Пришлось заново рассказывать в подробностях про выдуманную операцию. Потом все же не выдержал, извинился, отозвал Лену в сторону.
— Где Ника? — спросил он, понизив голос. — Я же просил ее дождаться меня.
— Не утерпела, — пожала плечами Макариха. — Рванула к Марку.
— Зачем?! Я как раз поговорил с Алиной… В смысле… — он замялся.
— Не парься, я в курсе насчет беременности. Ника пыталась ему дозвониться, и когда он снял трубку, сказал, что может встретиться только сейчас. Поэтому она и поехала. Бедолага…
— Она ведь не собирается скандалить? Ее ведь могут уволить за такие обвинения, а он толком не виноват…
— Она мне не докладывала, Паш. Но я бы не сказала, что она злится. Скорее, раздавлена… Представить не могу, что она сейчас чувствует. Алинка — сволочь, конечно. Убила бы.
— А вы с Марком уже заключили контракт?
— Завтра должны были. Но теперь я сомневаюсь… Я же говорю, она странная была все эти дни. Как бы ее окончательно не накрыло.
— Слушай, Лен, — он сделал паузу, собираясь с духом и сам не веря в то, что намеревается сказать. — А Ника ничего тебе не говорила про меня?
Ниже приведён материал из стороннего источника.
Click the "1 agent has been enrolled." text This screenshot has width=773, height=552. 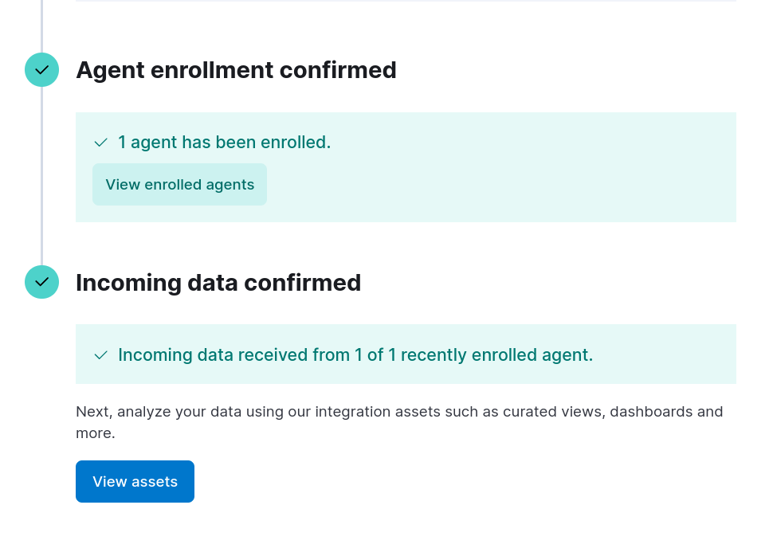click(x=224, y=143)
Ну, про отношение ко мне, может, или что-то в этом духе…
Макариха пристально взглянула на него, сощурилась, а потом цокнула и вздохнула.
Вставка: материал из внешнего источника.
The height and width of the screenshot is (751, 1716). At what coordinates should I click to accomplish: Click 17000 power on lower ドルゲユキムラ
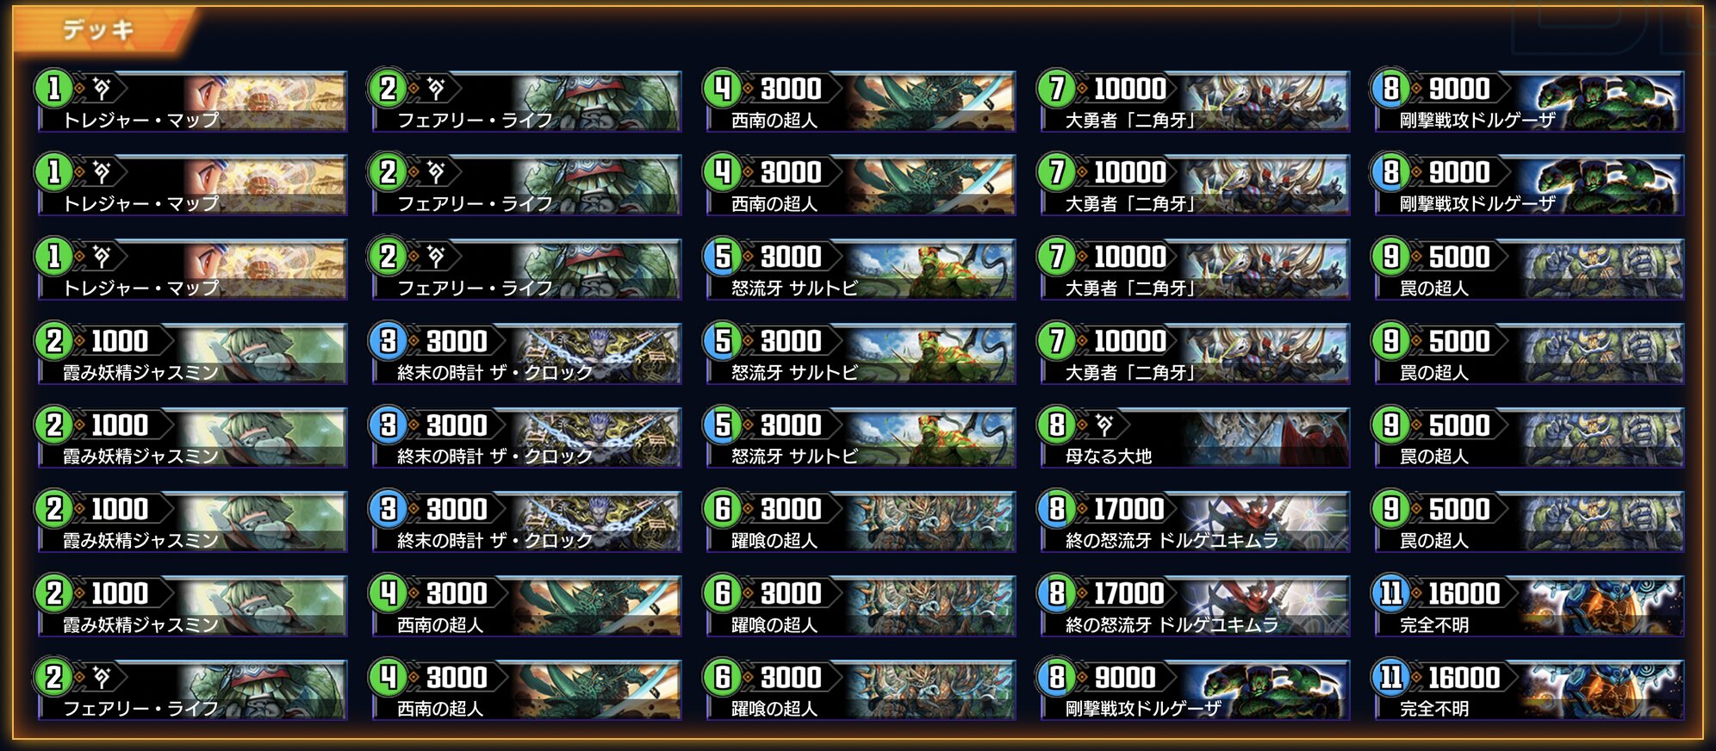(1128, 593)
— Теперь понятно, — севшим голосом произнесла она.
— Что тебе понятно?
— Операция, Алина, племянник… Ты влюбился в нее, да? — она вроде говорила правильные вещи, но Паша никак не мог взять в толк, почему все это звучит так сочувственно.
— Не так, чтобы… Но в целом… Скорее да, чем нет, — романтические сопли не были его коньком. — А что такого?
— Да ничего, наверное… — Лена усмехнулась. — Кармическая справедливость.
— Ты о чем?
— Не хочется тебя расстраивать… Надо же, никогда б не подумала, что скажу это. Еще месяц назад я бы обрадовалась любой возможности наступить на твою больную мозоль. Так вот, у нас с Никой есть договор: парень, который нравится подруге — табу.